Printer Friendly Version

No Barehand Contact with Ready-to-Eat Foods
03-15-04

The Commonwealth of Massachusetts Executive Office of Health and Human Services Department of Public Health Division of Food and Drugs 305 South Street, Jamaica Plain, MA 02130-3597 (617) 983-6700 (617) 524-8062 - Fax

MITT ROMNEYGOVERNORKERRY HEALEYLIEUTENANT GOVERNORRONALD PRESTONSECRETARYCHRISTINE C. FERGUSONCOMMISSIONER

To: Local Boards of Health

From: Paul Tierney, Director

Date: March 15, 2004

Re: No Barehand Contact with Ready-to-Eat Foods

On March 1, 2004, the Department issued a Hepatitis A Surveillance Alert to local boards of health in response to the increased number of reported cases in Massachusetts. As stated in that alert, a major method of primary prevention of hepatitis A virus (HAV) is improved personal hygiene (hand hygiene). On March 12, 2004 the Department issued a press release announcing a case of hepatitis A in a Ludlow food employee. Immune globulin (IG) is currently being offered to patrons who ate cold or uncooked foods at the restaurant during the time range in which this employee was infectious.

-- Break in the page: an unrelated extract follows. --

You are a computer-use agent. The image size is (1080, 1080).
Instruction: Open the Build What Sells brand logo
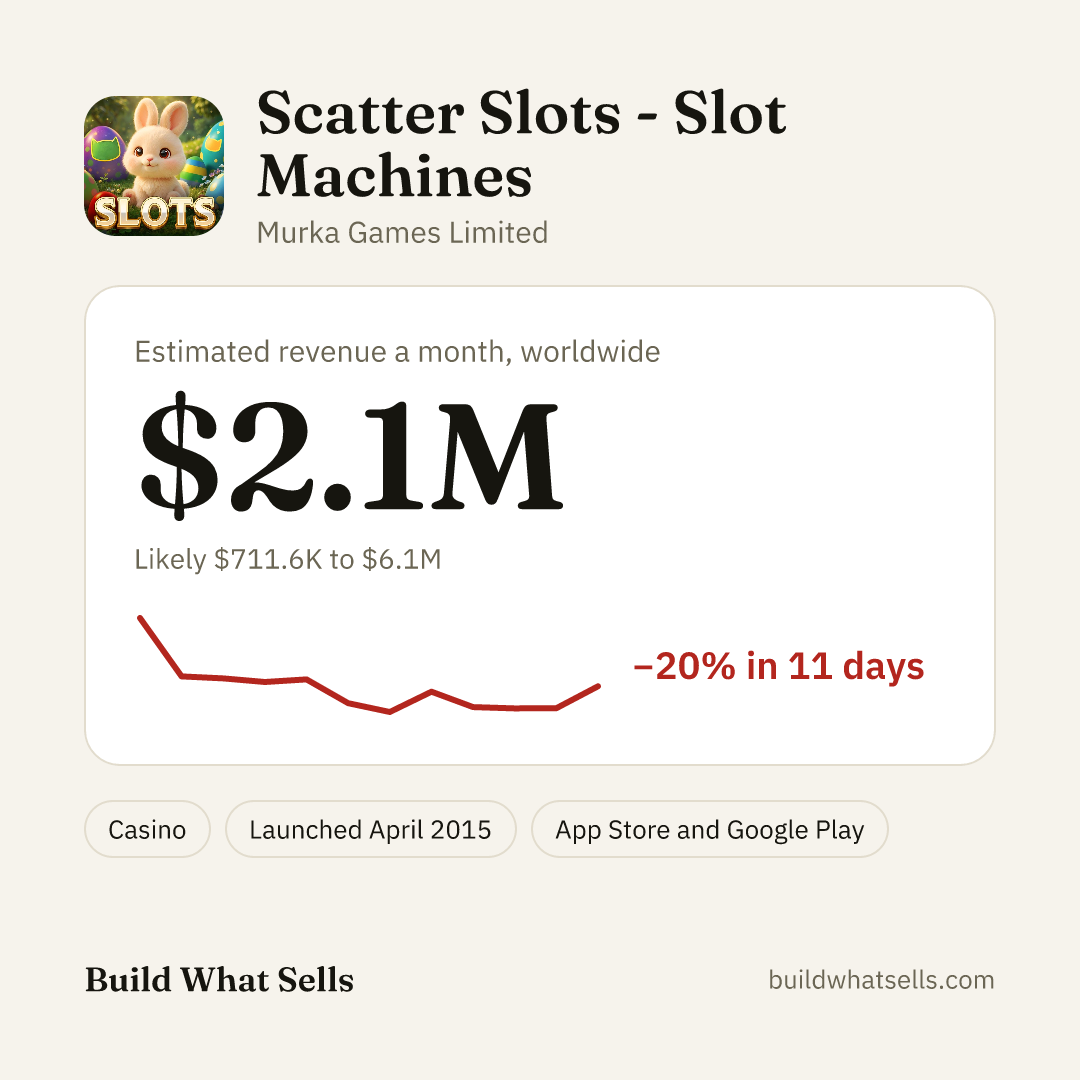point(219,979)
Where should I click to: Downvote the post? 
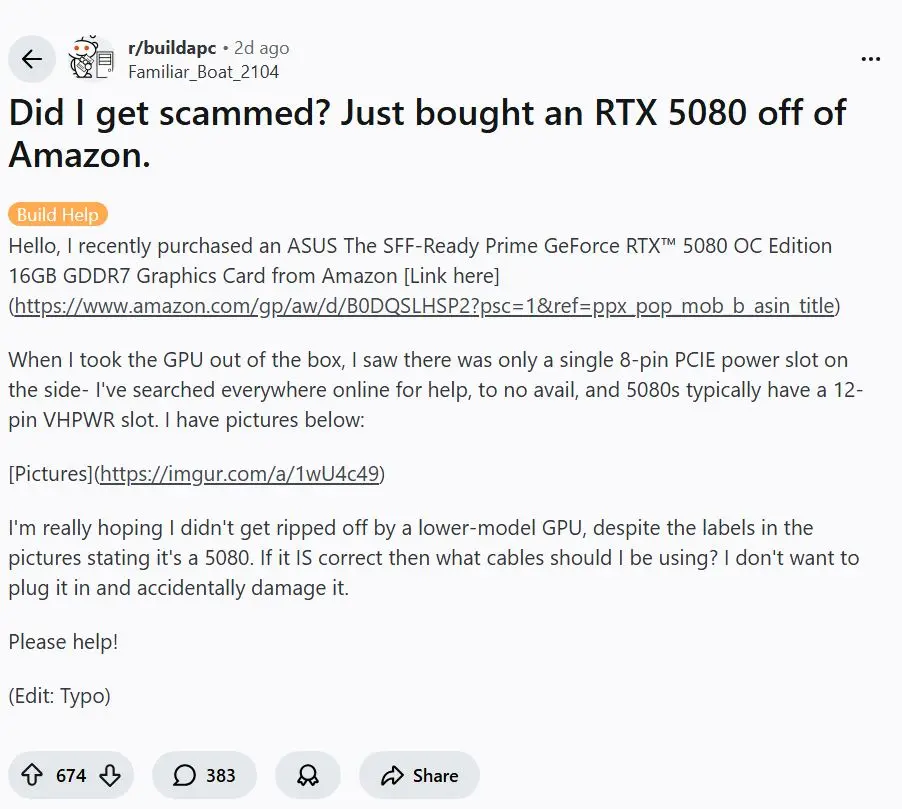click(x=110, y=775)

Touching food with barehands may result in an imminent health hazard if a food employee, who is infected with a highly infectious pathogen such as hepatitis A, does not properly wash their hands and then handles a ready-to-eat food. Section .004(E) of MA regulation 105 CMR 590.000 prohibits the use of barehand contact with ready-to-eat food unless the establishment has a written food safety plan that addresses "alternative procedures" and more importantly, is effectively implementing their alternative plan. The Department's policy for approving such procedures is attached. The plan must address ready-to-eat food handling procedures, employee health and handwashing training, monitoring by management, procedures for corrective actions and verification procedures to ensure proper implementation. The majority of food establishments in Massachusetts are not approved to use barehands with ready-to-eat foods. Only 37 out of 238 boards of health reported approving one or more alternative barehand contact procedures with ready-to-eat foods in our 2002 board of health survey.

If a food establishment does not have a written plan or is not properly implementing their plan, preventive measures by the board of health must be initiated on-site. Preventive measures may include one or more of the following:

§ Immediately suspend barehand contact with ready-to-eat foods. § Implement use of disposable gloves, disposable papers or equipment such as spoons and tongs as physical barriers. § If the use of a physical barrier cannot be immediately implemented, suspend ready-to-eat operations until procedures are modified and food employees trained. § If a food establishment is implicated in a suspected foodborne illness outbreak, immediately suspend approved alternative procedures until the investigation is completed and safe food handling procedures verified.

In addition, the board of health should verify that food establishments with approved plans are properly implementing them during routine inspections. In regions where there is an increase in the number of reported cases of Hepatitis A, the Department recommends that the board of health temporarily suspend all approved alternative procedures for barehand contact with ready-to-eat food as an extra precaution.

If a food employee is diagnosed with hepatitis A, previously approved alternative procedures for barehand contact with ready-to-eat food must be suspended immediately. All ready-to-eat foods that are open and have been handled by food employees should be discarded and all food contact surfaces and equipment properly cleaned and sanitized. All of the other food employees in that facility must receive immune globulin (IG) within two weeks of exposure. If IG is not received within 2 weeks and the food employee does not provide documentation of HAV vaccination or documentation proving immunity to HAV by serologic test, she/he must be excluded from work for 28 days. The same exclusion criteria apply to any food employee "contact" of any confirmed case of hepatitis A. Contacts of a case should be monitored for 50 days (one incubation period) from the last date of exposure for symptoms compatible with hepatitis A.

If you need more information or have any questions relative to the enforcement of 105 CMR 590.000, please contact Food Safety Specialist, Priscilla Neves, at 617-983-6773 or Epidemiologist Frauke Argyros at 617-983-6757 in the MDPH Center for Environmental Health - Food Protection Program.